De acordo com informações do Promotor de Justiça do município, Sávio Ramon Batista da Silva, uma outra irregularidade já verificada durante a apuração inicial foi a ausência de controle da despesa com o combustível, bem como o fracionamento do objeto licitado, além do fato da Câmara Municipal não possuir nenhum veículo oficial.

A Promotoria de Justiça requisitou informações à Câmara,  por meio do ofício nº 309/2018-PJJA, sobre a quantidade de combustíveis consumidos no período de janeiro a julho de 2018, juntamente com os valores pagos mensalmente aos postos fornecedores, bem como o atual valor que ainda resta para a aquisição de combustíveis.

No ofício- resposta enviado à Promotoria de Justiça, o presidente da Câmara dos Vereadores, Lindomar Marinho, atesta a sobra de combustíveis da licitação ao ano passado (2017), porém justifica a impossibilidade de encaminhar à Promotoria as guias de abastecimento dos veículos nos postos cadastrados, bem como informar o quantitativo recebido por cada vereador, pelo fato da Câmara não manter uma “planilha rigorosa” do controle de abastecimento.

O ofício diz ainda que as guias de abastecimento, depois de conferidas e pagas mediante apresentação de notas fiscais, são destruídas, o que, segundo o presidente, impossibilita o envio das informações requisitadas pela Promotoria de Justiça. “Isso causa estranheza, porque impossibilita o controle dos gastos. Como a Câmara pode fazer o controle se as guias de abastecimento são destruídas”, indaga o promotor.

“Mesmo havendo sobra de combustíveis do contrato celebrado em 2017, houve um aumento na quantidade do material licitado para o ano de 2018, sendo que apenas no mês de abril, houve um gasto superior a R$ 200 mil em combustíveis, e os postos contratados em 2018 são os mesmos de 2017, alternando apenas o objeto fornecido”, explica o promotor.

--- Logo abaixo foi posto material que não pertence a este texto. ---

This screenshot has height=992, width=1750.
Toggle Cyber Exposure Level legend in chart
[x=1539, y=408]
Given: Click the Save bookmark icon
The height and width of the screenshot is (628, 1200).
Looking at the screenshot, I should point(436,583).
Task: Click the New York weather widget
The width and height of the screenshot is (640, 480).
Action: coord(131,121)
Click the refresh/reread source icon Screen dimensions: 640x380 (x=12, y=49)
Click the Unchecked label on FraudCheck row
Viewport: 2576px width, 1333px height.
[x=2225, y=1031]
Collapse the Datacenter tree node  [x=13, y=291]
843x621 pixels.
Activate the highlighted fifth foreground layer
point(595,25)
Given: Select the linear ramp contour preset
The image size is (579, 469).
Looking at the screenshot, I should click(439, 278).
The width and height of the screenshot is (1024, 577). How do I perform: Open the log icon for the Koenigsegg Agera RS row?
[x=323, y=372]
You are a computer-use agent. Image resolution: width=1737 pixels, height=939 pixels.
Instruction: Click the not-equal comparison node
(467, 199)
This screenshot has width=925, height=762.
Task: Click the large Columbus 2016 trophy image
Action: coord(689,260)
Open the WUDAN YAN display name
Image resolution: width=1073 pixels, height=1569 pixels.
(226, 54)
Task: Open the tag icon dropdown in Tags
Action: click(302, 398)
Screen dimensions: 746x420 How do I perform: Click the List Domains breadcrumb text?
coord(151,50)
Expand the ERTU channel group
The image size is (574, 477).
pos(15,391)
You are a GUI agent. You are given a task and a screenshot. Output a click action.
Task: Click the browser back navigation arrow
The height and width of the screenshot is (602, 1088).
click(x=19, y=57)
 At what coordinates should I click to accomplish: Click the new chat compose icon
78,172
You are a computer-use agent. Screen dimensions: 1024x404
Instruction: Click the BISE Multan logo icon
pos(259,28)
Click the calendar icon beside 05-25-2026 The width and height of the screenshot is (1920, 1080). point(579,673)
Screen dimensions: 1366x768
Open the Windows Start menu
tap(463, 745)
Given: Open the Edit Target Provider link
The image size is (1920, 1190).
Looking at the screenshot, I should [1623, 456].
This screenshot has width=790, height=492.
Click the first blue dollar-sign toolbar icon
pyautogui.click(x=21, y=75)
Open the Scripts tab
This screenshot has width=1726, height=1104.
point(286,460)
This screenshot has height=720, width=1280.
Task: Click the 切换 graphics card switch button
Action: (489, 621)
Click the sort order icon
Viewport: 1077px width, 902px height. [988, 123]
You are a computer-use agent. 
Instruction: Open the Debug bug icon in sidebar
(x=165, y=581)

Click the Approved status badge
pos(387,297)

Na investigação, a promotoria leva ainda em consideração que os veículos à disposição da Câmara foram cedidos pelos próprios vereadores, incluindo aí carros de terceiros. “Isso acaba gerando uma espécie de gratificação indevida pelos vereadores”, afirma Sávio.

Para esclarecer os fatos, o Ministério Público passará a individualizar a conduta dos envolvidos.  A partir de hoje (29) todos os vereadores e donos de postos que participaram da licitação, bem como os vencedores que fornecem o combustível, serão chamados para prestarem esclarecimentos sobre as irregularidades.